Working moms serve as role models.

Working moms are role models of professionalism to their kids. Kids grow up seeing their moms accomplish professional goals, which serves as inspiration for them to pursue their own goals, even when things are difficult. In turn, knowing that you serve as a role model can inspire working moms to keep going when things are tough. Former First Lady Michelle Obama said, “For me, being a mother made me a better professional, because coming home every night to my girls reminded me what I was working for. And being a professional made me a better mother, because by pursuing my dreams, I was modeling for my girls how to pursue their dreams.”

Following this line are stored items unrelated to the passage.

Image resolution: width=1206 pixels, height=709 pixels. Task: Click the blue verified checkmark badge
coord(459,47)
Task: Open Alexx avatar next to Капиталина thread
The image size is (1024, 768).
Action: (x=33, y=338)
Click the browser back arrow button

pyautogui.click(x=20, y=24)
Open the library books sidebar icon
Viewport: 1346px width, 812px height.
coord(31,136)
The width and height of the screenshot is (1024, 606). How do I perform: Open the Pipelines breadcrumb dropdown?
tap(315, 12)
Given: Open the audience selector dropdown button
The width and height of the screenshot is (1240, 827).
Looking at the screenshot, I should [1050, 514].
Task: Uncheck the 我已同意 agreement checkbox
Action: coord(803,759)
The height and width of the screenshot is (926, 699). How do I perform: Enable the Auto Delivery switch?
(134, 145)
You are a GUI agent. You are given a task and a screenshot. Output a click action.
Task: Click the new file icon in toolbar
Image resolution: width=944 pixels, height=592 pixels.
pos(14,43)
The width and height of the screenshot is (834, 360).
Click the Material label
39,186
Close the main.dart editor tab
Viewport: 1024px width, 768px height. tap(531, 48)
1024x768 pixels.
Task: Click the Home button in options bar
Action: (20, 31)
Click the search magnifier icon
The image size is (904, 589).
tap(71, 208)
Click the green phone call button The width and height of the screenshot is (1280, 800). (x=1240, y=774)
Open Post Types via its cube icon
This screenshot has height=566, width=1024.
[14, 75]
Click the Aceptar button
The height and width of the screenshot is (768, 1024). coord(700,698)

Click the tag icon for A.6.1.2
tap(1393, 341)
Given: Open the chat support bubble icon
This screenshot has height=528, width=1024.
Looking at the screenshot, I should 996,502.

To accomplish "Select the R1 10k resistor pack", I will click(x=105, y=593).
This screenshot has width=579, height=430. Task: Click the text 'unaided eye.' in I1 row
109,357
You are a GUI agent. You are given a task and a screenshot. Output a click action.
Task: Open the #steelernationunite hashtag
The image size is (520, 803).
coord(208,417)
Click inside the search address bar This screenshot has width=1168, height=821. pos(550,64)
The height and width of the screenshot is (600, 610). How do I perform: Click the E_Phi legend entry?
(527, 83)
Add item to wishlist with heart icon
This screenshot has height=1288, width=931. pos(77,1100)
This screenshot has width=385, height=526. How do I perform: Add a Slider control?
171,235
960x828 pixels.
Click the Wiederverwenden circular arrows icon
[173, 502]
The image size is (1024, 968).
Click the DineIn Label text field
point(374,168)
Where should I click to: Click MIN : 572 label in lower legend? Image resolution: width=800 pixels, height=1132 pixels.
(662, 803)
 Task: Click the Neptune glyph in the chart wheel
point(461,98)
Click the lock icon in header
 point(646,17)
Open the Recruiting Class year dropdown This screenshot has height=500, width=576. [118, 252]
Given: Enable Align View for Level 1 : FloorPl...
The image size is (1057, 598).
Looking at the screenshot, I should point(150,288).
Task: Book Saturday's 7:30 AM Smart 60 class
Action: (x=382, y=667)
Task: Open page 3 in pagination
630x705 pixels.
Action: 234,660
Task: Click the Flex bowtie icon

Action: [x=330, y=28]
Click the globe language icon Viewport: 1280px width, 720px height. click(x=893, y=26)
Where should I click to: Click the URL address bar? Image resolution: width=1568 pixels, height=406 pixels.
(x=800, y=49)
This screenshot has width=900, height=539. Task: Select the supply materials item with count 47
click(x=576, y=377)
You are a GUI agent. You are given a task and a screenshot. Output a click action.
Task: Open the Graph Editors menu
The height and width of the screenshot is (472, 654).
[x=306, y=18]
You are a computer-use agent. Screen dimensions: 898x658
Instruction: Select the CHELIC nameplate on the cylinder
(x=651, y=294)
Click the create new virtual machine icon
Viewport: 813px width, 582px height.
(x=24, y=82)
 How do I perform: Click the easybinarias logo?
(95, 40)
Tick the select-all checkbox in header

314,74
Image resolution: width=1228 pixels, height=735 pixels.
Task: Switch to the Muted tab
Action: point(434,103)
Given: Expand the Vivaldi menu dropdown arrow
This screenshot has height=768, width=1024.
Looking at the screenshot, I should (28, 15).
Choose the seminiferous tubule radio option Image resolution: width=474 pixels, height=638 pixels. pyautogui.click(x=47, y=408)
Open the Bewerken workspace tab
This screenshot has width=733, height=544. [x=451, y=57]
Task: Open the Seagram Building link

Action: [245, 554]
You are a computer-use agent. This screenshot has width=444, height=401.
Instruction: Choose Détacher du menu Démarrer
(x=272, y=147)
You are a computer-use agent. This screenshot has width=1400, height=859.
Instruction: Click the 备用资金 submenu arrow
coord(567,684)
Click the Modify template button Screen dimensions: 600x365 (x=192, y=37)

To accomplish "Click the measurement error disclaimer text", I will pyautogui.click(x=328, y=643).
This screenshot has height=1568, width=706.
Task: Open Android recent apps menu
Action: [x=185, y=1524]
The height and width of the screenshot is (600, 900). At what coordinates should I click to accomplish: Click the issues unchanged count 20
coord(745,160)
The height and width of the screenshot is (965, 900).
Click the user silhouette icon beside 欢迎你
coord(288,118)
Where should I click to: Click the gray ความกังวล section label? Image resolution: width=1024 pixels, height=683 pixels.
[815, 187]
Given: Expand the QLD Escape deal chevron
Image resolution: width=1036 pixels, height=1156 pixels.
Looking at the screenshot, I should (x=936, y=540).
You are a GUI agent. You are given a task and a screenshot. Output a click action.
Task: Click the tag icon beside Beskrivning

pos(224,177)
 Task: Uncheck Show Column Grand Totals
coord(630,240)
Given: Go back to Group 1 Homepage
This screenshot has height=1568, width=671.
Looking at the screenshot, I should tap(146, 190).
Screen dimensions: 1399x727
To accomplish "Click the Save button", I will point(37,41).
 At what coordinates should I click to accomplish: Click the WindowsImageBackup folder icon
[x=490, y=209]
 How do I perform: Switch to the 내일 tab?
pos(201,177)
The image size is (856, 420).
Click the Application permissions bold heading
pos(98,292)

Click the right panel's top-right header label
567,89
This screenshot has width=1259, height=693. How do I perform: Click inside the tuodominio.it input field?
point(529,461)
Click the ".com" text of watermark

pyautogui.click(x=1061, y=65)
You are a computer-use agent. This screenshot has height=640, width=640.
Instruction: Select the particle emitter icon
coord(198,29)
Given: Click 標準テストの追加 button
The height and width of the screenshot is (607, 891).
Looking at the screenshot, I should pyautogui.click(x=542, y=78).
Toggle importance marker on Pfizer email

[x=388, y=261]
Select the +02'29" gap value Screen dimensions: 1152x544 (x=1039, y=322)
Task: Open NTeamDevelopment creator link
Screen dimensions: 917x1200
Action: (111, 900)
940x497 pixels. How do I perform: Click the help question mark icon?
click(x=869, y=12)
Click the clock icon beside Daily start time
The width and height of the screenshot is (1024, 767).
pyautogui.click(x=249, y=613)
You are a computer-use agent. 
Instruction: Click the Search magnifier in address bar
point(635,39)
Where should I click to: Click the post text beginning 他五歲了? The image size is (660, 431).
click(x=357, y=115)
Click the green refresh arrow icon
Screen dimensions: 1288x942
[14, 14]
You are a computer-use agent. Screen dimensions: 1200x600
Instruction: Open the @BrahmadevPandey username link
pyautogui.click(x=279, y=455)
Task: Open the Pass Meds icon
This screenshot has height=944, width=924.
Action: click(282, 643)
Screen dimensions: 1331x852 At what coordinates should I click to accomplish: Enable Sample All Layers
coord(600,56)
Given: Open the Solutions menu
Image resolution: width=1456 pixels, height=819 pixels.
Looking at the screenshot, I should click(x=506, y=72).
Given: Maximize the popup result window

Working moms demonstrate work ethic.

The late, great Jim Henson said, “The attitude you have as a parent is what your kids will learn from more than what you tell them. They don’t remember what you try to teach them. They remember what you are.” Working moms have to be hard workers. Kids of working moms grow up seeing your perseverance, dedication, and grit. They learn first hand that it is possible to do seemingly impossible things.   

Working moms help kids learn independence.

Kids of working moms learn the skills to be independent. When kids of working moms learn how to help themselves get ready in the morning or how to help out with chores and routines after school, they are practicing important life skills in being independent which will serve them as adults later. Kids learn that they can do things for themselves which generates confidence and self-esteem.

Kids of working moms are adaptable.

From an early age, kids of working moms learn to be adaptable. Kids adapt to different childcare situations and mom’s working circumstances and hours, and in the process learn to be flexible. Sometimes the transitions from home to childcare provider are difficult, especially in the early years, as most young children struggle to transition from one activity to the next, but over time, kids learn how to calm themselves down and adapt to different situations. As they get older, kids use these skills to feel more comfortable when entering new situations and can more easily adapt.

Kids of working moms can make plans.

Related to being adaptable, kids of working moms grow up understanding that everything they want to do may not be able to happen right now because of schedule conflicts, working hours, etc. Working moms can help their kids learn how to think about future plans by creating a family calendar and helping kids think about when would be the best time for activities. You may not be able to break off from work today to go get some frozen yogurt, but how about Saturday afternoon? Kids who learn how to delay gratification and make a plan are learning really important executive functioning skills that will serve them throughout their lives.

Kids of working moms experience more people.

Exposure to different caregivers and their styles as part of childcare arrangements, as well as other children, helps expand a kid’s view of the world and the people in it. Kids of working moms have greater opportunity to learn about different personalities, cultures, and ways of life through interacting with other caregivers and kids. Kids of working moms have a larger network of people who care about and support them. One of the best things about being a working mom for me, personally, is seeing my kids how much other people love them and how much love they have to give to other people.

Kids of working moms do better in school.  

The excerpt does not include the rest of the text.